This month’s winner of the coveted Captain Louis Renault Award goes to Pakistan’s military, which again delayed the elusive offensive into North Waziristan. The Pakistani military claims it doesn’t have enough resources to throw at the problem, and it is miffed at President Obama’s visit to India. From The Telegraph:
But Pakistan military chiefs say they are unable to open a fresh front while they are still heavily committed to operations elsewhere in the country’s lawless border regions.
Barack Obama’s recent support for India’s UN bid has compounded Pakistan’s fears over its rival’s designs in Afghanistan.
“The main reason is that they would need about three divisions to be successful, and there would be political and terrorist attacks to deal with,” said a military official.

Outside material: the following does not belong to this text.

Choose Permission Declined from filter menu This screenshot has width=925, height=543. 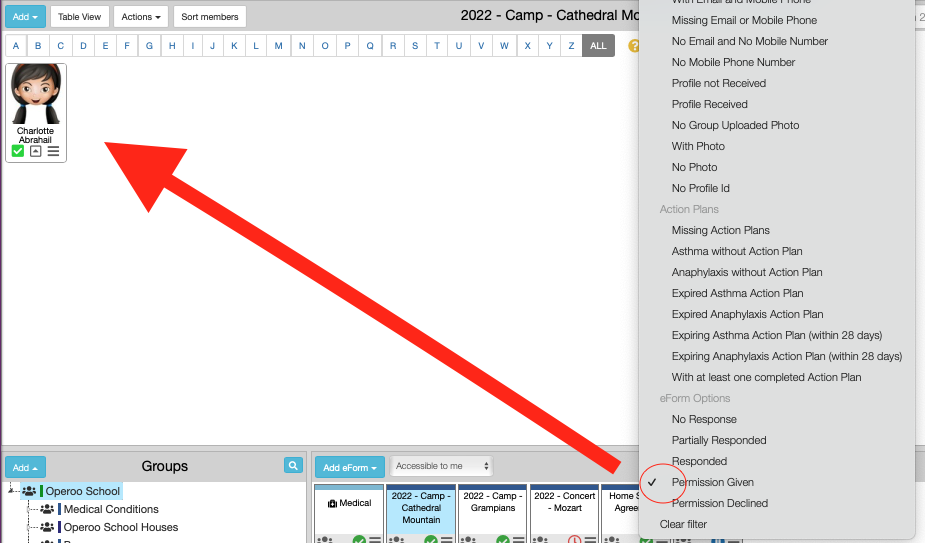[719, 503]
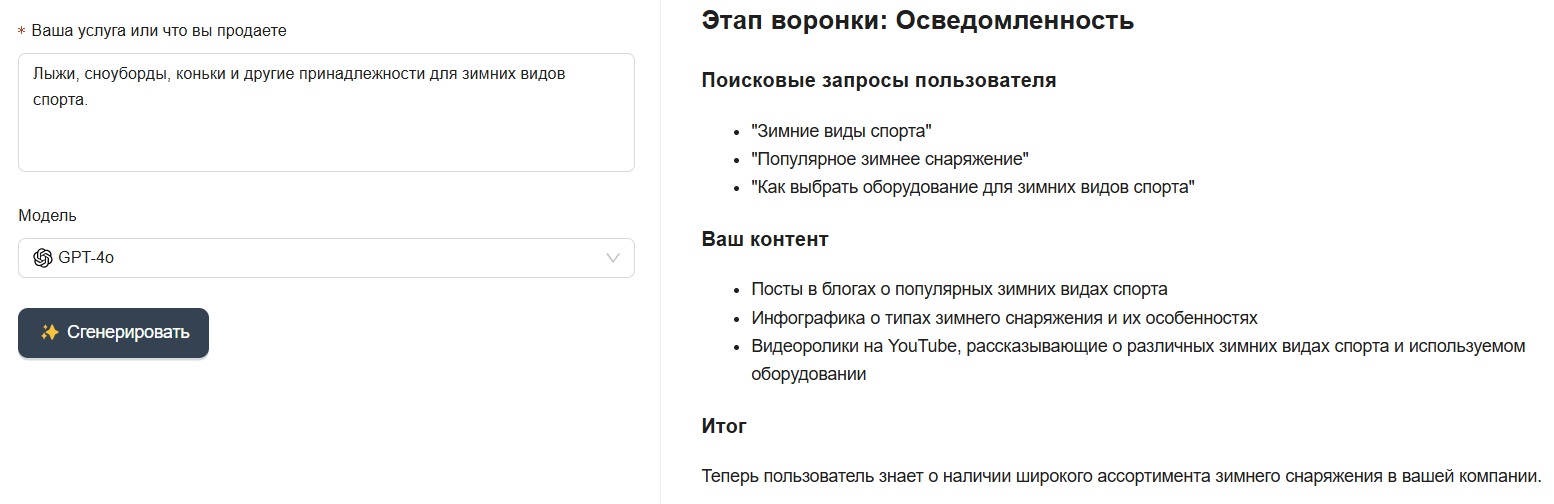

“How many more problems can Pakistan cope with?
“On top of that, Obama’s recent trip to India is rather unhelpful and has dampened any enthusiasm there might have been.”
Oddly enough, this report broke the day after General Petraeus said that Pakistan finally understands that North Waziristan is a real threat. From AFP:
The top US commander in Afghanistan said Tuesday that Pakistan recognised the need to take more action against insurgents in tribal regions from which they can attack Nato forces over the border.
“They recognise the need for more operations in North Waziristan,” General David Petraeus said at a university lecture in Paris in which he gave an update on the Nato alliance’s campaign to defeat the Taliban in Afghanistan.
Washington considers Pakistan’s tribal belt, which borders Afghanistan, an Al Qaida headquarters and the most dangerous place on earth, but Pakistan has resisted US demands for a ground offensive against insurgents there.
Petraeus said Pakistani security forces had “conducted very impressive counter-insurgency operations” but more needed to be done in the tribal belt, where US drones launch deadly attacks on suspected insurgent bases.
For more than a year, we’ve been hearing that the Pakistani military is on the cusp of moving into North Waziristan. But Pakistani officials have been pushing the fiction of an ongoing stealth offensive in North Waziristan to stave off the US pressure.